We’ve previously reported results for capped CRF encoding for H.264 and HEVC using NETINT Quadra video processing units (VPU). This post will detail AV1 performance, including both 1080p and 4K data.

For those with limited time, here’s what you need to know: Capped CRF delivers higher quality video during hard-to-encode regions than CBR, similar quality during all other scenes, and improved quality of experience at the same cost or lower than CBR. NETINT VPUs are the first hardware video encoders to adopt Capped CRF across the three most popular codecs in use today, AV1, HEVC, and H.264.

You can read a quick description of capped CRF here and get a deep dive with H.264 and HEVC performance results here

CAPPED CRF OVERVIEW

Briefly, capped CRF is a smart bitrate control technique that combines the benefits of CRF encoding with a bitrate cap. Unlike variable bitrate encoding (VBR) and constant bitrate encoding (CBR), which target specific bitrates, capped CRF targets a specific quality level, which is controlled by the CRF value. You also set a bitrate cap, which is applied if the encoder can’t meet the quality level below the bitrate cap.

On easy-to-encode videos, the CRF value sets the quality level, which it can usually achieve below the bitrate cap. In these cases, capped CRF typically delivers bitrate savings over CBR-encoded footage while delivering similar quality. For harder-to-encode footage, the bitrate cap usually controls, and capped CRF delivers close to the same quality and bitrate as CBR.

The value proposition is clear: lower bitrates and good quality during easy scenes, and similar to CBR in bitrate and quality for harder scenes. I’m not addressing VBR because NETINT’s focus is live streaming, where CBR usage dominates. If you’re analyzing capped CRF for VOD, you would compare against 2-pass VBR as well as potentially CBR.

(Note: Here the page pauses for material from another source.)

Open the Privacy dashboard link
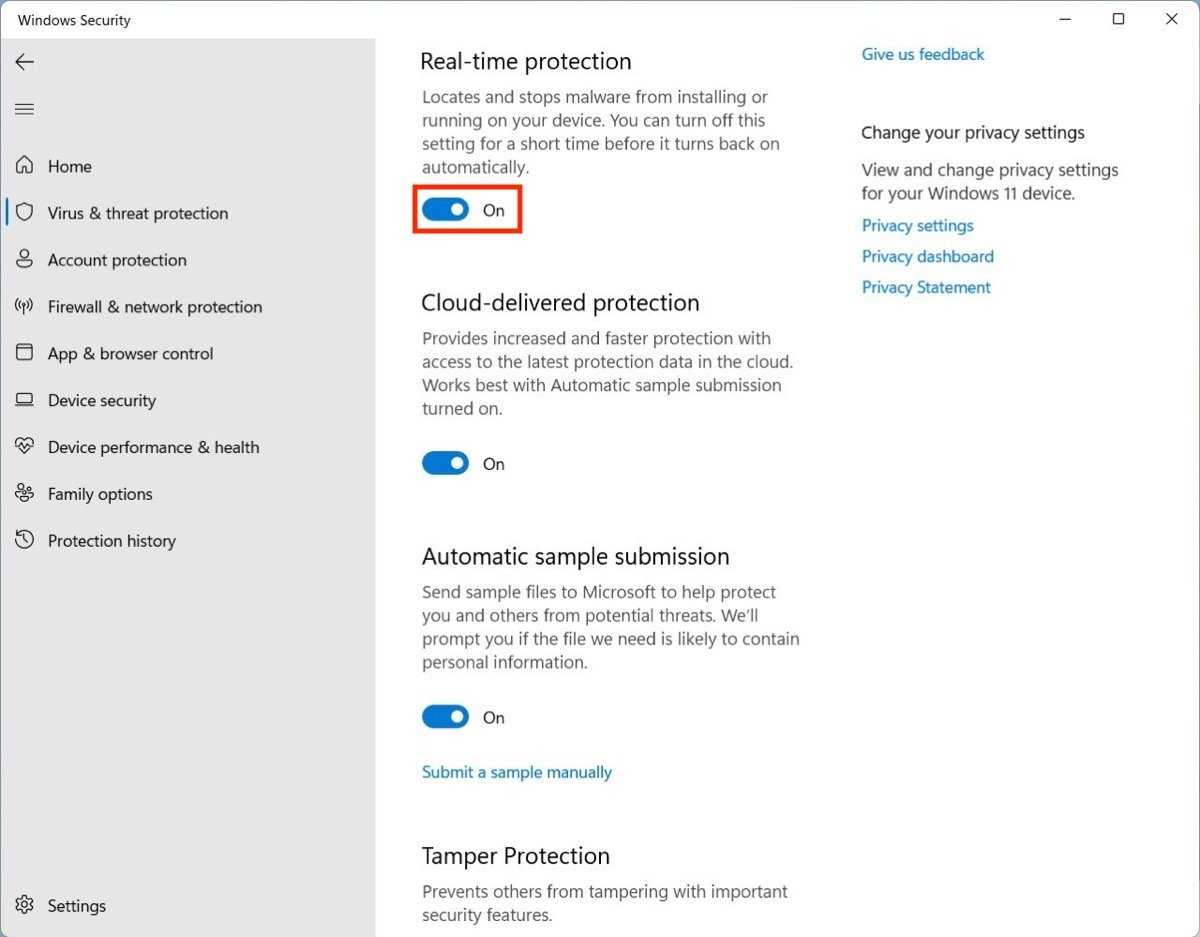 coord(928,257)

One last detail. CRF values have an inverse relationship to quality and bitrate; the higher the CRF value, the lower the quality and bitrate. In general, video engineers select a CRF value that delivers their target quality level. For premium content, you might target an average VMAF score of 95. For user-generated content or training videos, you might target 93 or even lower. As you’ll see, the lower the quality score, the greater the bandwidth savings.

1080p RESULTS

We show 1080p results in Table 1, which is divided between easy-to-encode and hard-to-encode content. We encoded the CBR clips to 4.5 Mbps and applied the same cap for capped CRF encoding.

Jan Ozer-AV1 Capped CRF-1
Table 1. 1080p results using Quadra VPU and capped CRF encoding.

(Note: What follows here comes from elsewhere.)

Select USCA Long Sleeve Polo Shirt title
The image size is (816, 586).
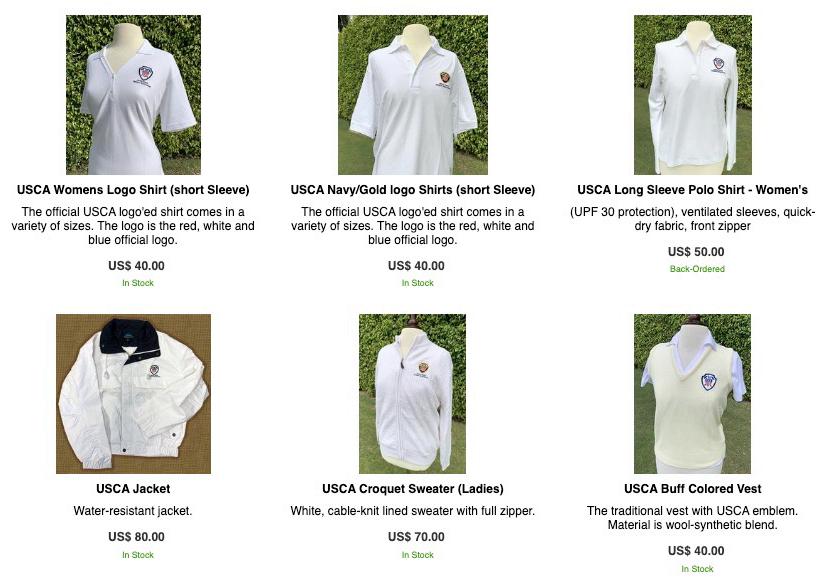[x=693, y=190]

You see that in CBR mode, Quadra VPUs do not reach the target rate as accurately as when using capped CRF mode. This won’t degrade viewer quality of experience since the VMAF scores exceed 95, so this missing on the low side saves excess bandwidth with no visual quality detriment.

In this comparison, bitrate savings is minimized, particularly at CRF 19 and 21, as the capped CRF clips in the hard-to-encode content have a higher bitrate than the CBR counterparts (4,419 and 4,092 to 3,889). Not surprisingly, CRF 19 and 21 deliver little bandwidth savings and a slighly higher quality than CBR.

At CRF 23, things get interesting, with an overall bandwidth savings of 16.1% with a negligible quality delta from CBR. With a VMAF score of around 95, CRF 23 might be the target for engineers delivering premium content. Engineers targeting slightly lower quality can choose CRF 27 and achieve a bitrate savings of 43%, and an efficient 2.4 Mbps bit rate for hard-to-encode footage. At CRF 27, Quadra VPUs encoded the hard-to-encode Football clip at 3,999 kbps with an impressive VMAF score of 93.39.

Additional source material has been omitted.